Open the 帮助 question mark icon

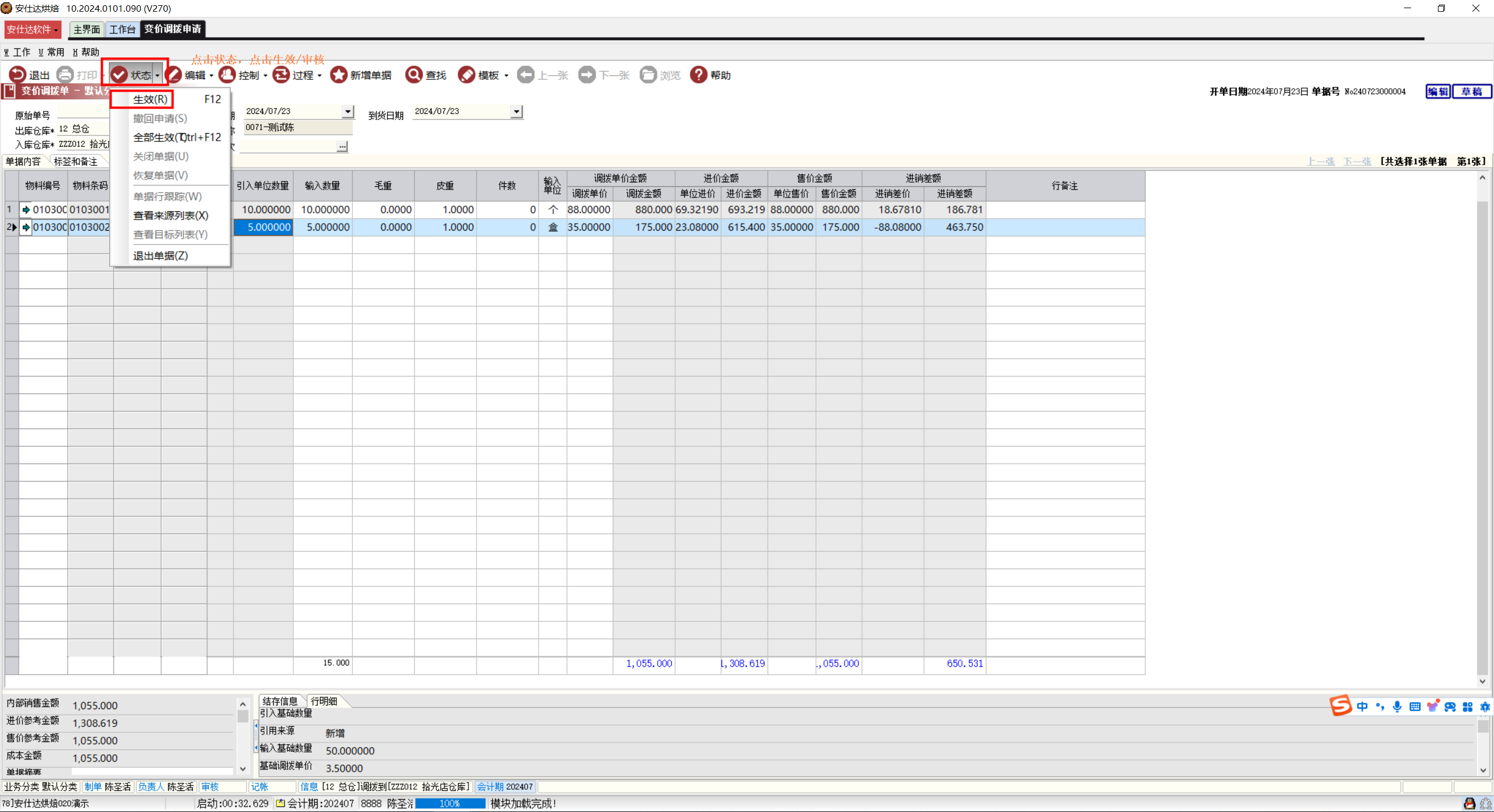click(x=699, y=75)
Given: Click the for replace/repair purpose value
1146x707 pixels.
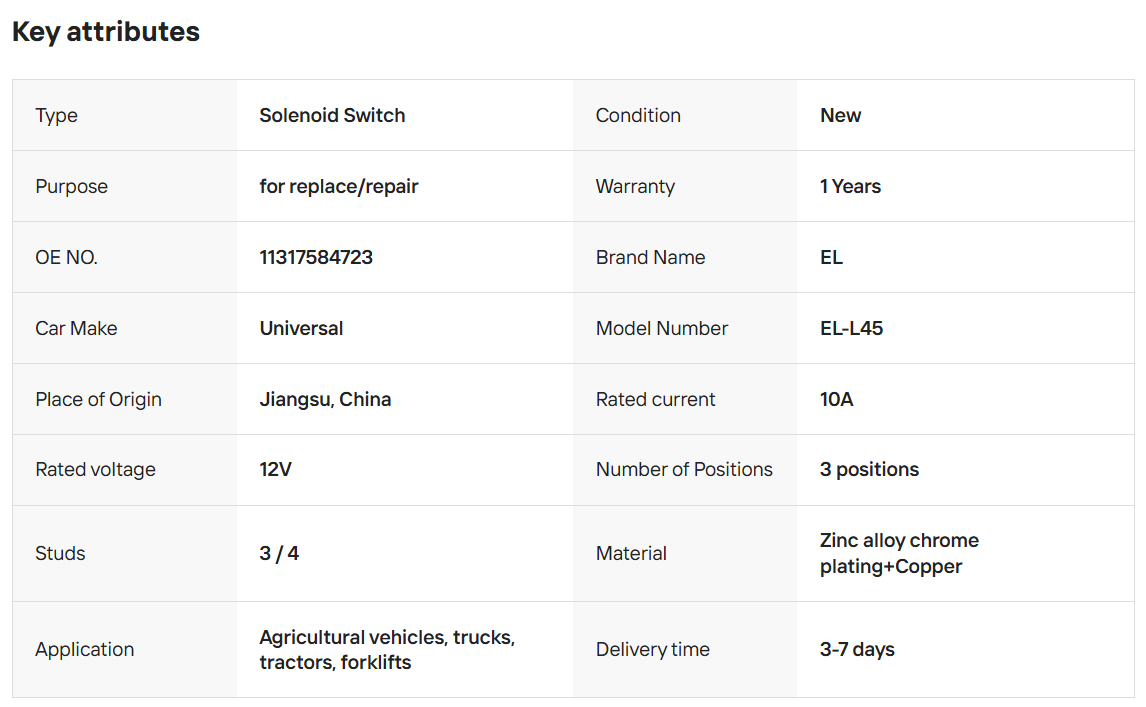Looking at the screenshot, I should point(339,186).
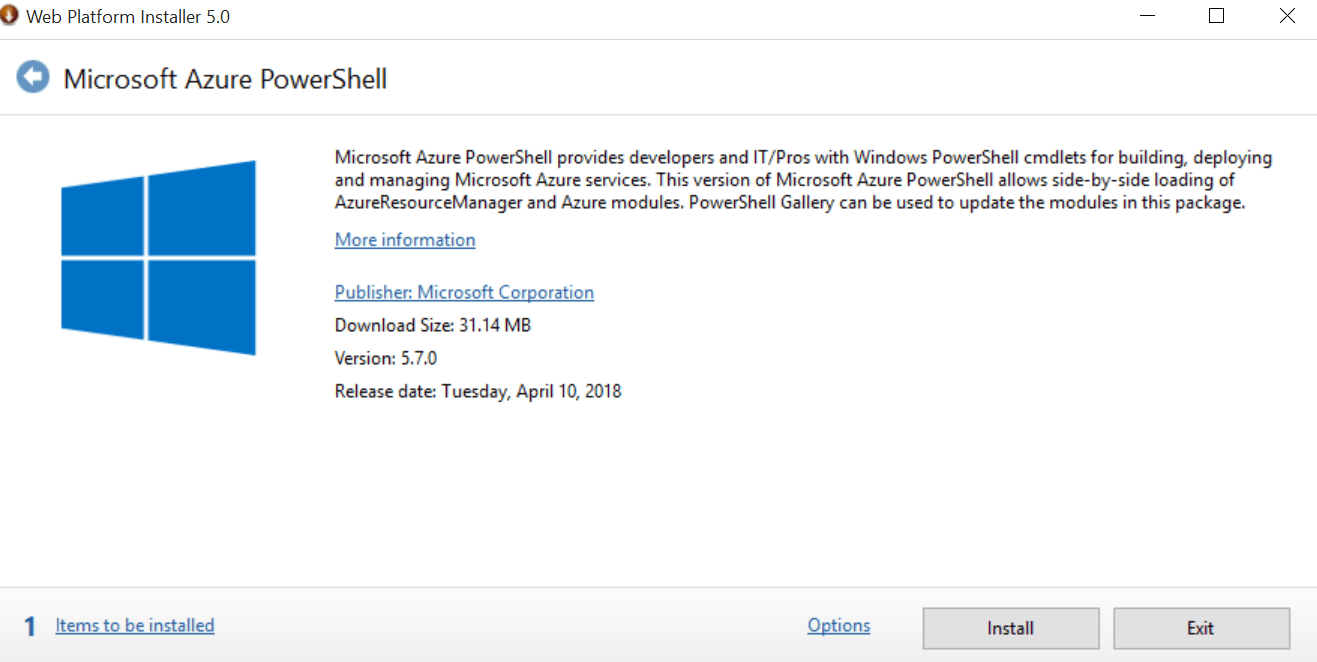Click the Release date text line
1317x662 pixels.
tap(478, 391)
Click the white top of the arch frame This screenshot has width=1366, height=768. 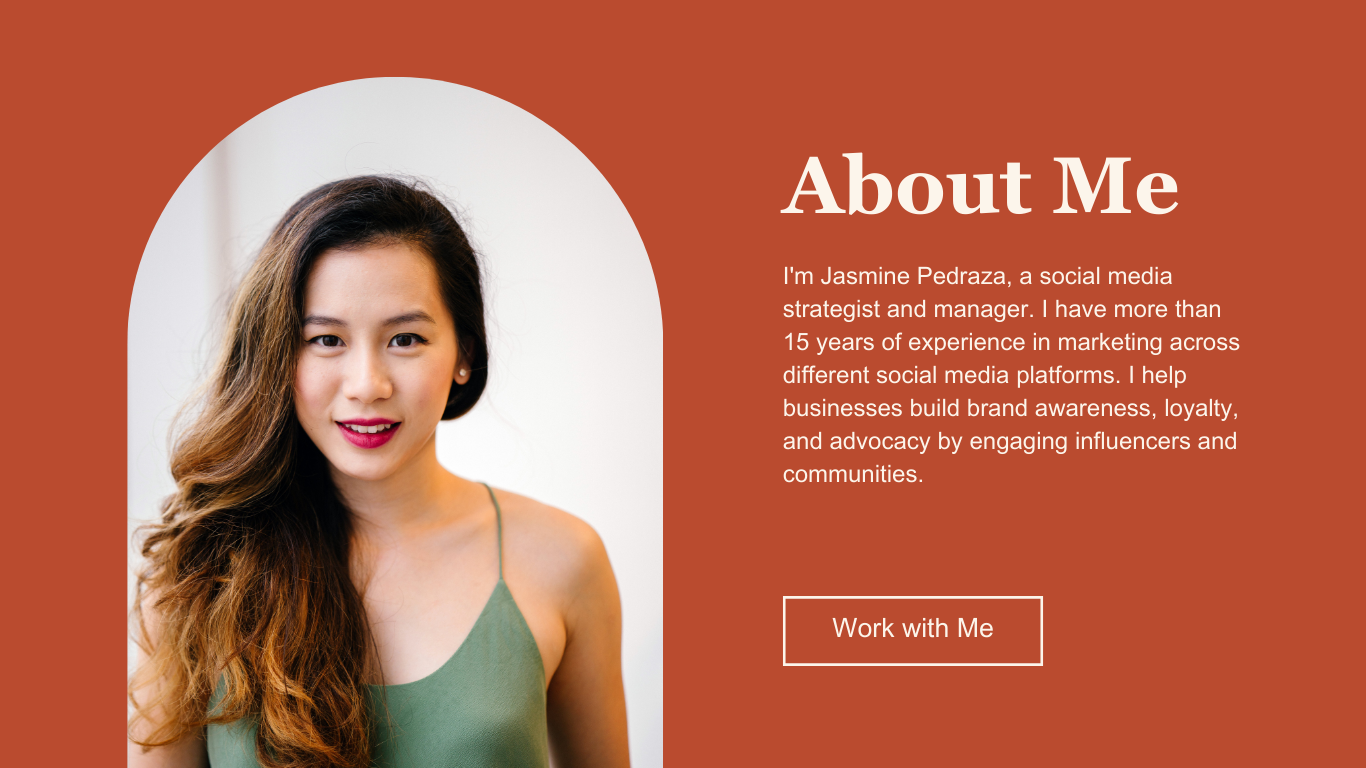395,110
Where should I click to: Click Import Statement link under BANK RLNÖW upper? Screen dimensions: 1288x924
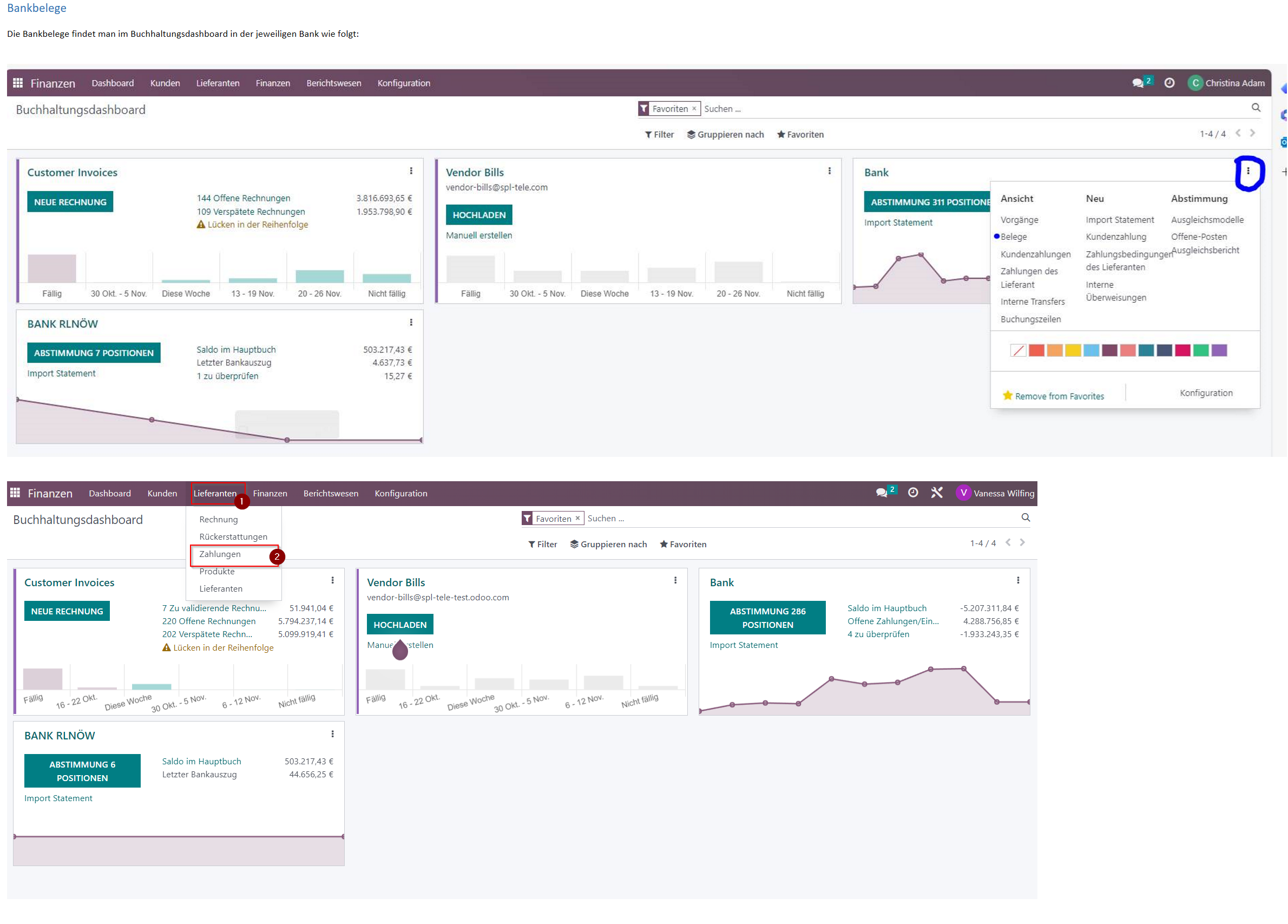61,373
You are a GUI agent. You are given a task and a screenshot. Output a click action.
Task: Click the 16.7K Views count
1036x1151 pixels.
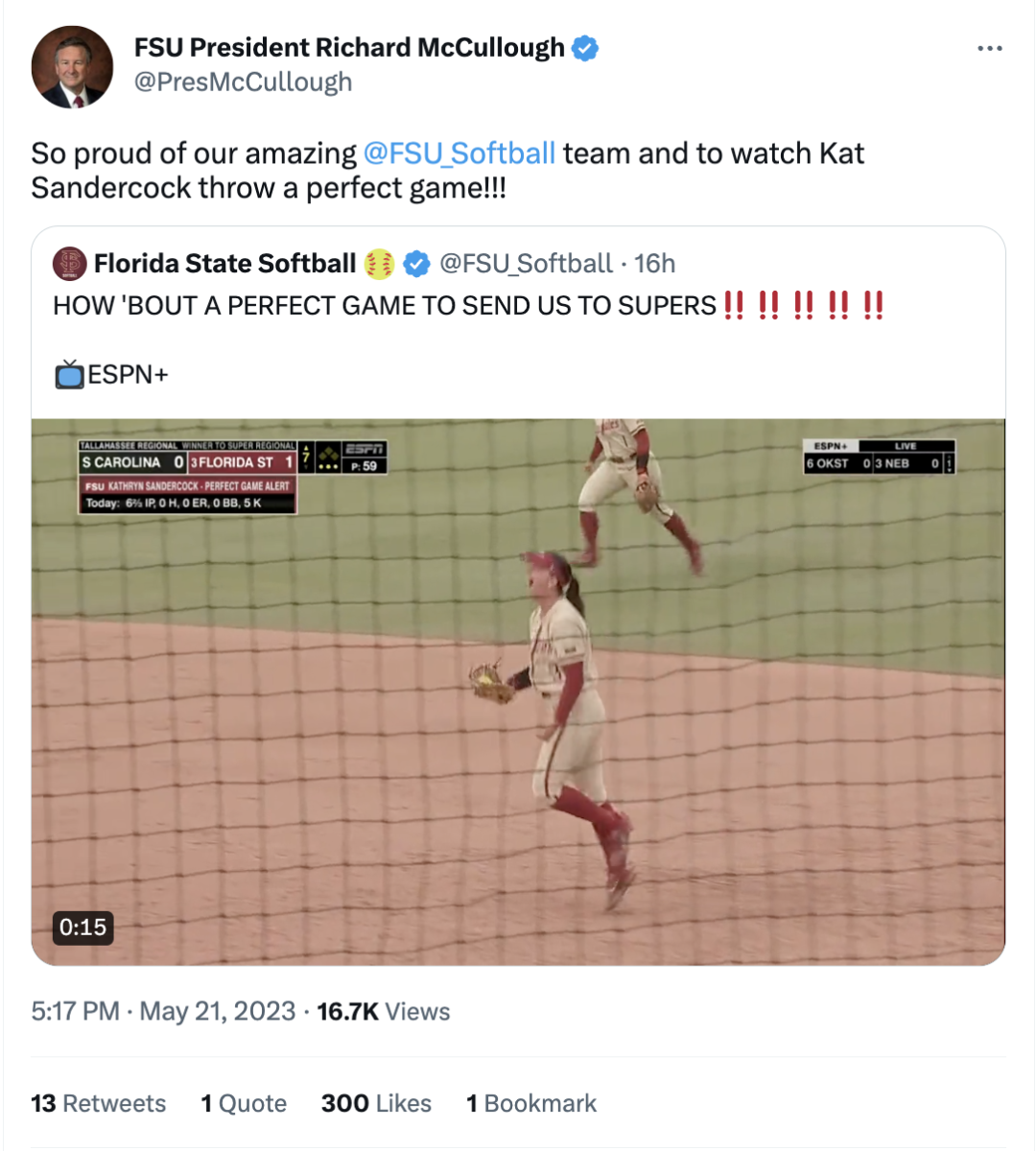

### SET PROBLEM
Lay out everything from the line containing "You are a GUI" down to the end of the records as a Markdown table with the columns Row and Record line, skipping blank lines. Omit the pictures from the table.

### ANSWER IN FULL
| Row | Record line |
|---|---|
| 1 | You are a GUI agent. You are given a task and a screenshot. Output a click action. |
| 2 | Task: Click the 16.7K Views count |
| 3 | 1036x1151 pixels. |